2 mars 2018

Assurance chômage : "Nous allons créer de nouveaux droits au chômage"

La ministre du Travail, Muriel Pénicaud, a présenté vendredi 2 mars les mesures retenues par le Gouvernement dans le cadre de la réforme de l’assurance chômage, à la suite de la signature d’un accord entre les partenaires sociaux.
 
Le projet de loi pour la liberté de choisir son avenir professionnel s’inscrit dans la transformation de notre modèle social que porte le Gouvernement.

Il sera présenté en Conseil des ministres en avril, et comportera trois axes de réformes :
 
  • L’apprentissage
  • La formation professionnelle
  • L’assurance chômage
Les mesures présentées par la ministre du Travail dans la presse portent uniquement sur l'assurance chômage.

Nouveau projet professionnel, nouveau droit

Le Gouvernement va "créer un droit pour ceux qui veulent mener un nouveau projet professionnel : créer son entreprise ou changer de métier", a précisé Muriel Pénicaud, avec la possibilité de percevoir une indemnisation chômage tous les cinq ans. "C’est un beau choix de société". Un bilan sera fait par les partenaires sociaux au bout d’un an, sur la maîtrise financière de la mesure, qui ne représentera qu’une part très faible du budget global.

Allocation forfaitaire pour les indépendants

"Nous allons mettre en place un droit de 800€ par mois pendant 6 mois" pour les indépendants "qui sont en liquidation judiciaire et qui avaient un bénéfice annuel autour de 10 000 €", car "un entrepreneur, c’est quelqu’un qui prend des risques" et que "jusqu’à présent, il n’y avait aucune aide si ça se passait mal", a annoncé la ministre. Cette mesure concernera notamment les agriculteurs, les artisans, les microentrepreneurs, les commerçants indépendants.

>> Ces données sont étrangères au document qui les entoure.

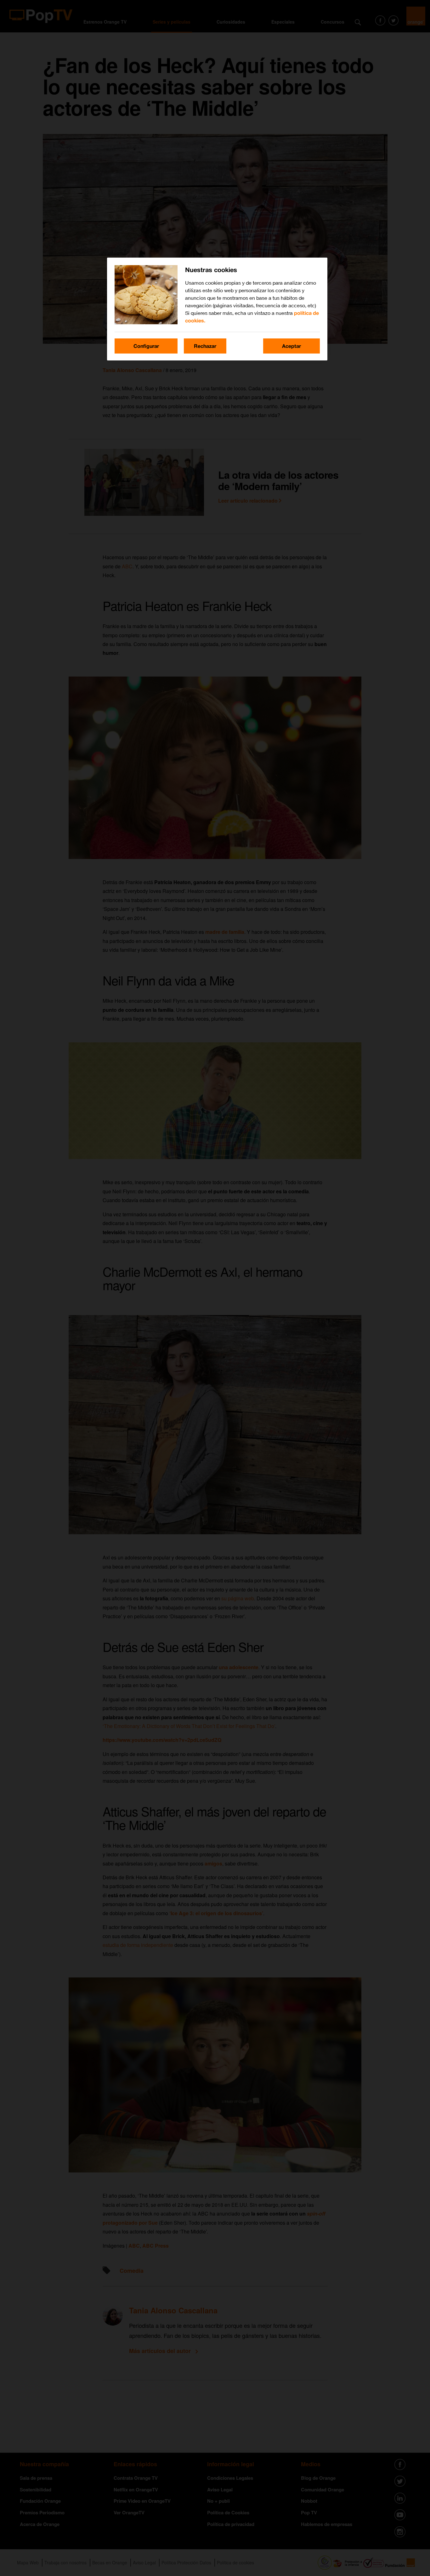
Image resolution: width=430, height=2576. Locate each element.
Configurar (146, 346)
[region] (217, 309)
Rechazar (205, 346)
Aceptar (291, 346)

Bonus-malus pour limiter le recours abusif aux contrats courts

Concernant la lutte contre l'abus des contrats courts, "nous allons respecter ce que les partenaires sociaux ont prévu dans leur accord". Les branches professionnelles ont jusqu’à la fin de l’année pour "prendre des mesures afin de modérer le retour aux contrats courts", avec des objectifs quantitatifs et qualitatifs. Si les branches ne parviennent pas à des "résultats satisfaisants, le Gouvernement prendra ses responsabilités" en appliquant un bonus-malus.

Contrôle des chômeurs

Le Gouvernement va "tripler les équipes de contrôle de Pôle Emploi", qui vont passer de 200 à 600 agents d’ici la fin de l’année, car une faible minorité de chômeurs profite du système, "ce qui crée un sentiment de suspicion qui pèse sur tous les autres. (…) Le renforcement des contrôles doit aller de pair avec un accompagnement plus rapide et personnalisé des demandeurs d’emploi."

Muriel Pénicaud a précisé que le Gouvernement n’aurait pas recours aux ordonnances pour conduire cette réforme.